I just pushed the remote to WETA 32 (PBS) and saw through my black sunglasses the famous footage of the World Trade Center being perforated by jets. Again I witnessed the shape of a huge cross in the image of the horizontal line of fire tearing through the second vertical tower. Again, even though it was 6 years ago, the ravage brought angry tears to my eyes: Lasik in 1999 rendered my chronic severe dry eye condition, by 2000, such that I am unable to read for extensive periods, but I have always been able to cry. And I will always cry at the footage of that fateful, brilliant morning of September 11, 2001.

I recalled being sheltered in the E. Paterson, NJ kindergarten closet during air-raid drills, near where a statue of Alexander Hamilton stands proud on the banks of the Passaic River.

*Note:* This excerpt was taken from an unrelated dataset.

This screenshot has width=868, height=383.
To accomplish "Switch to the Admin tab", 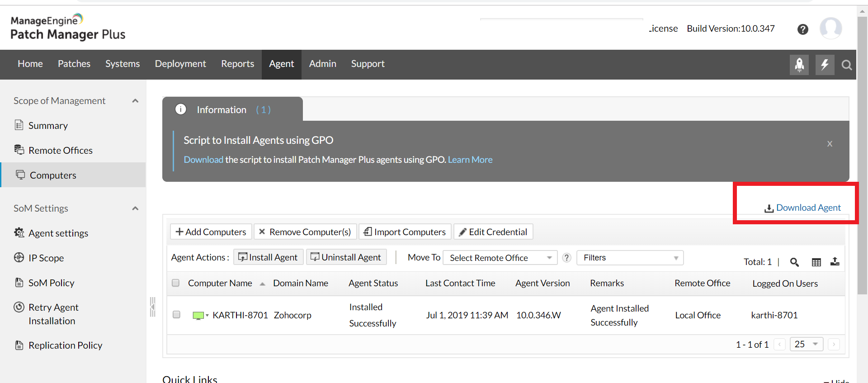I will pyautogui.click(x=322, y=64).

Not long after I moved down to DC from NJ, I was house sitting for a week on Albemarle St. NW, a block away from the house of my then-new friend Frances Papa. Frances had kindly rented me a room, sight unseen, just because she knew my mother.

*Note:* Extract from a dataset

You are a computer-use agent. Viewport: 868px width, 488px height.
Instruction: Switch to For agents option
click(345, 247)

Elvis died the week I was house sitting. I sat in the dark in a rocking chair listening solemnly as the radio played, “I Can’t Help Falling in Love with You.”

Frances had introduced me to Timmy (Themistocles), her eldest nephew, a big Greek-American Vietnam Vet with a penchant for games. Since I was new in town and Timmy was a fellow “countryman,” I agreed to spend Saturday with him and a buddy of his. Timmy was to pick me up around noon at Albemarle St., with a surprise in the trunk of his car. I also had a first date set up for that night with a guy who lived nearby, on Yuma St.

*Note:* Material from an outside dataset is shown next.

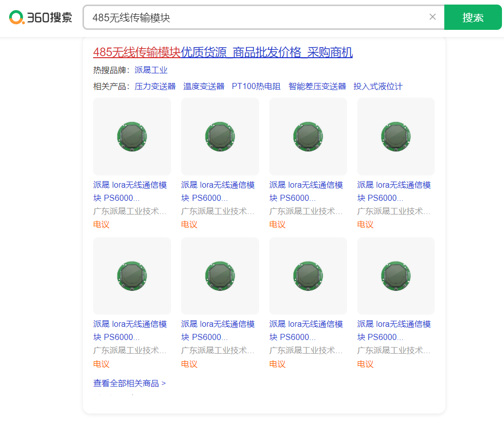Image resolution: width=504 pixels, height=428 pixels.
Task: Open the 派晟工业 hot brand link
Action: pos(151,70)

As soon as I woke up that Saturday morning, something made me grab pen and paper and scribble these words:

Clouds are organizing in the East.

The marksman kneels in the nettle.

Black trees against a fiery background cut a jagged crosshatch through the sky.

Like teeth in the neck of a rabbit, blood pours from the sky.

Right away I thought, “These mysterious words have nothing to do with me.” I pulled on my jeans and stuffed the paper in my back pocket.

After Timmy came to pick me up, Timmy said, “Let’s see what’s on the radio.” He turned it on, and out came the words:

“Clouds are organizing in the East.” Then, irritated, Timmy shut the radio and said, “Hell, it sounds like it might rain.”

We drove about a half hour and were out in the country. Timmy parked the car next to a field and said, “This is as good a place as any.” I wondered what he had planned. He got out, opened the trunk of the car and showed me three skeet-shooting rifles. Gleefully, I grabbed a gun and followed the two guys to a stand of long grass. Then the young man, the buddy, knelt and took his first shot:

“The marksman kneels in the nettle.”

I thought, “This is interesting . . . first one line and then the next. ”

We had great fun skeet shooting all afternoon and started the drive home at sunset. I noticed the brilliant orange sky and the black trees in front of it:

“Black trees against a fiery background cut a jagged crosshatch through the sky.”

That night, when the guy from Yuma St. came over to Albemarle St. to pick me up for our date, I was combing my hair in the living room, looking into the mirror, and I could see him looking at me from behind. He said, “You might think this is kind of weird, but as I look at your hair, neck and teeth, I picture a rabbit in a field.” I pulled out the paper from my back pocket and was stunned: “Like teeth in the neck of a rabbit.”

But I didn’t think twice about going out that night.

On the morning of September 11, 2001, I awoke and again grabbed pen and paper and wrote down the same lines I’d written in 1977. I’d forgotten that the last line hadn’t “come out” yet. I nervously drove over to attend seminary class, parked my car and went into the TV lounge and saw the World Trade Centers being ripped by planes. In panic, I ran to the chapel, where we all prayed. As I prayed I thought,

“So: It took this many years for the last line to come out:

“Blood pours from the sky.”

But that day ALL the lines came out.

Kyrie Eleison (Greek: “Lord, have mercy”).